Alla base del declino del calcio italiano c’è una mentalità sbagliata, che rende difficile l’esplosione di nuovi talenti: come superare la crisi?
La sovraesposizione mediatica, la pressione psicologica, l’obbligo di vincere sempre e il peso di milioni di tifosi sulle spalle, ecco cos’è il calcio in Italia. Più fede che tifo; se a tutto ciò sommiamo l’impero economico, esagerato, che si nasconde dietro le società, è inevitabile chiedersi come possa, in un ambiente così esasperato, farsi largo un giovane di belle speranze?
La valorizzazione dei talenti in erba è divenuta uno dei problemi più spinosi e delicati del calcio italiano. I club, infatti, spesso preferiscono investire sul mercato per sopperire alle assenze, piuttosto che attingere al proprio settore giovanile, e la nazionale paga a carissimo prezzo questa tendenza. Il mancato utilizzo, con costanza, dei giovani obbliga i CT a dover puntare ancora sui campioni del passato, da Gianluigi Buffon ad Andrea Pirlo. Il problema nasce laddove, a differenza di molte società estere che investono con forza nei settori giovanili, i club italiani agiscono al risparmio per quel che riguarda il vivaio, e si concentrano di più sul mercato, alla ricerca di giocatori stranieri ritenuti già pronti. Emblematico è, a questo proposito, lo studio del CIES che ha analizzato e classificato i primi 100 settori giovanili d’Europa, collocando come prima Italiana l’Inter, addirittura al 77º posto della classifica generale. Altro dato, altrettanto rilevante, diffuso sempre dal CIES, è quello dell’età media dei campionati europei: la Serie A è il torneo più “vecchio” con 27.3 anni di media.
Il problema è evidente, sotto gli occhi di tutti; è complicato però invertire una tendenza che ormai è radicata da anni. Di possibili soluzioni ve ne sono diverse: potrebbe essere interessante l’istituzione delle squadre B, sulla falsariga del modello che ha fatto grande il calcio spagnolo negli ultimi anni; ciò permetterebbe ai giovani delle grandi società di esprimersi in un campionato più competitivo di quello primavera, come la Serie B o la Lega Pro. È, infatti, il salto dalle categorie giovanili alla prima squadra il passo più difficile. Una simile gestione permetterebbe ai club di valorizzare con più forza i campioni della propria cantera e si potrebbe così dare un’inversione di tendenza importante. Emblematico è il caso del Barcellona, che grazie al proprio settore giovanile è arrivato sul tetto del mondo, sfornando campioni del calibro di Lionel Messi, Xavi e Andrés Iniesta.

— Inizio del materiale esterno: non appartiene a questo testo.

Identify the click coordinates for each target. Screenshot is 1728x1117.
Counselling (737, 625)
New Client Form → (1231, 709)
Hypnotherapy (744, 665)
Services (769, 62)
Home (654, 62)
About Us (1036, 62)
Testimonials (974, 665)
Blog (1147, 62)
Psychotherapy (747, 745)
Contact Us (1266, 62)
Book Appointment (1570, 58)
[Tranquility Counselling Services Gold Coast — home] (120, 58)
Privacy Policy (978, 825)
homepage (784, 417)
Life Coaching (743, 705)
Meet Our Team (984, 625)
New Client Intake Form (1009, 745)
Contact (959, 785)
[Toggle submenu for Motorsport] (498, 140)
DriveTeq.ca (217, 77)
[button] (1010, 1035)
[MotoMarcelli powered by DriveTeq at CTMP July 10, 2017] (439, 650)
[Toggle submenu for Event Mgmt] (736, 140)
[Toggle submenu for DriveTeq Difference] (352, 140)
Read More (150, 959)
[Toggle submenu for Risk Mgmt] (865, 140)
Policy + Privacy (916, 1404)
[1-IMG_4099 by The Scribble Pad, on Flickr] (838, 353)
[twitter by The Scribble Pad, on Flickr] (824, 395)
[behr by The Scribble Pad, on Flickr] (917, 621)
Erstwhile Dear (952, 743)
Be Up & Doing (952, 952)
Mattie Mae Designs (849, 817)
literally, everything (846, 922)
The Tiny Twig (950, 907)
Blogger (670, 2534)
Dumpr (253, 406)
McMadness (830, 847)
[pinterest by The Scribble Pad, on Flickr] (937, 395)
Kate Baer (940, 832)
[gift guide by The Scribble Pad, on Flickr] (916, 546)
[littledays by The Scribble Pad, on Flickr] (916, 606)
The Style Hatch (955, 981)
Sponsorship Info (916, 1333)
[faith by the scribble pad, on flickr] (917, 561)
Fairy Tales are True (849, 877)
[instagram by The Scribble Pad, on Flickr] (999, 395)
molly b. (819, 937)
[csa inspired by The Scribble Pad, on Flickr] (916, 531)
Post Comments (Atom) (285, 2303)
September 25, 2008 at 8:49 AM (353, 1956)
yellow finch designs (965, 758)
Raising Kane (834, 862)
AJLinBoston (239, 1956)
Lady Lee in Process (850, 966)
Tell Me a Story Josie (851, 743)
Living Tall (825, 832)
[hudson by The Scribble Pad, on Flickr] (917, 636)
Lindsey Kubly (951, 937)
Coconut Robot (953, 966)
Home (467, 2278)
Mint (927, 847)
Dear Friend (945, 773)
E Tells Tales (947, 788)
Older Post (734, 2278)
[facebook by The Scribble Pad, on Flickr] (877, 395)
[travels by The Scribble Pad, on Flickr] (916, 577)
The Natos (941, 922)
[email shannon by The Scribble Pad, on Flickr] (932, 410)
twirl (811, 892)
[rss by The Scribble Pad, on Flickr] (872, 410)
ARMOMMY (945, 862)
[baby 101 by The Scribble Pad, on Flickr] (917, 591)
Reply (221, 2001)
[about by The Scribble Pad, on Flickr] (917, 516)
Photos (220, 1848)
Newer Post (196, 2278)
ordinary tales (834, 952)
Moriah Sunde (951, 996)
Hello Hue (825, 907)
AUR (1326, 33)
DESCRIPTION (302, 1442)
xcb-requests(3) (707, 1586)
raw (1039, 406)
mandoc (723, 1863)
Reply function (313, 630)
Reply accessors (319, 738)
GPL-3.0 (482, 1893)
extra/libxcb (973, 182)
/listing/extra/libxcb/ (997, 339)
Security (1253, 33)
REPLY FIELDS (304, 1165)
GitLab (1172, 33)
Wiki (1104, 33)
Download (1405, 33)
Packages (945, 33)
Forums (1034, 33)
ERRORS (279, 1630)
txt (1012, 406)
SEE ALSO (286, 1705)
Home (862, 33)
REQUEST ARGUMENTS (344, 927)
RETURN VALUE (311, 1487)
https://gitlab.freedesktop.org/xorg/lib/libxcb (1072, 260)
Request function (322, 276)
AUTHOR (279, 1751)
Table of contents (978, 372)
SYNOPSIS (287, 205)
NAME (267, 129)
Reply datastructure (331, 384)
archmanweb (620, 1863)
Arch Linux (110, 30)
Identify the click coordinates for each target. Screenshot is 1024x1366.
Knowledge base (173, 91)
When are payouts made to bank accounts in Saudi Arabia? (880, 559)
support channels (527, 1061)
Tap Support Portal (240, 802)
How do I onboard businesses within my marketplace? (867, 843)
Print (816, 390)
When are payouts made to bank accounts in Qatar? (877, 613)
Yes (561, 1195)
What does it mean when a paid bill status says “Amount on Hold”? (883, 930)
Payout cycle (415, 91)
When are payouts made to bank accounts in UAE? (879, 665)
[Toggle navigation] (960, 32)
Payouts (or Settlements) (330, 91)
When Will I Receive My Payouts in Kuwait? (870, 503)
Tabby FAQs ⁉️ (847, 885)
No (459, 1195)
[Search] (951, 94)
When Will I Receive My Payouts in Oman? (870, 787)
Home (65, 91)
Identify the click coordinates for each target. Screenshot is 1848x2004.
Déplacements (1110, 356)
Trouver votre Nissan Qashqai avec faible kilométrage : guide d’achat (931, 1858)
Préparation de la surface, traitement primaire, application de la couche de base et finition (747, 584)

Il vero problema risiede, però, nella mentalità del calcio italiano che non va a favore dei giovani. L’eccessiva pressione addossata a ragazzi poco più che ventenni finisce spesso per complicare, ulteriormente, il percorso di crescita. Il peso mediatico in Italia, nei confronti dei giovani calciatori che si mettono in mostra è spesso esasperato; capita di sovente che semplici ragazzi vengano resi uomini copertina, esaltati e decantati come futuri volti della nazionale e del calcio, salvo poi essere distrutti dagli stessi media quando arriva il fisiologico calo delle prestazioni, tipico dei calciatori poco esperti. Anche le stesse società, in molti casi, non aiutano la formazione spostando i ragazzi come pedine di un grande scacchiere, utilizzandoli come merce di scambio o facendoli entrare in una spirale di prestiti che non permette di trovare continuità, elemento imprescindibile per chi vuole imporsi in uno sport che vive dell’agonismo della partita, come il calcio.
Le possibilità per rilanciarsi ci sono, e sono tante; dalle squadre B alla creazione di rapporti con società “satellite” che favoriscano l’inserimento dei giovani in campionati professionistici più competitivi di quelli Primavera; il problema reale, non tangibile, è però la mentalità. Senza un mutamento della forma mentis non si può sperare di invertire una tendenza che negli anni ha portato al declino del calcio italiano nel mondo, dalla Nazionale (mai stata così in basso nel ranking) ai club che non sono in grado di competere, quasi mai, ad alti livelli in Europa. Ciò che in molti ancora sembrano non capire è che i giovani non sono il problema, ma la soluzione.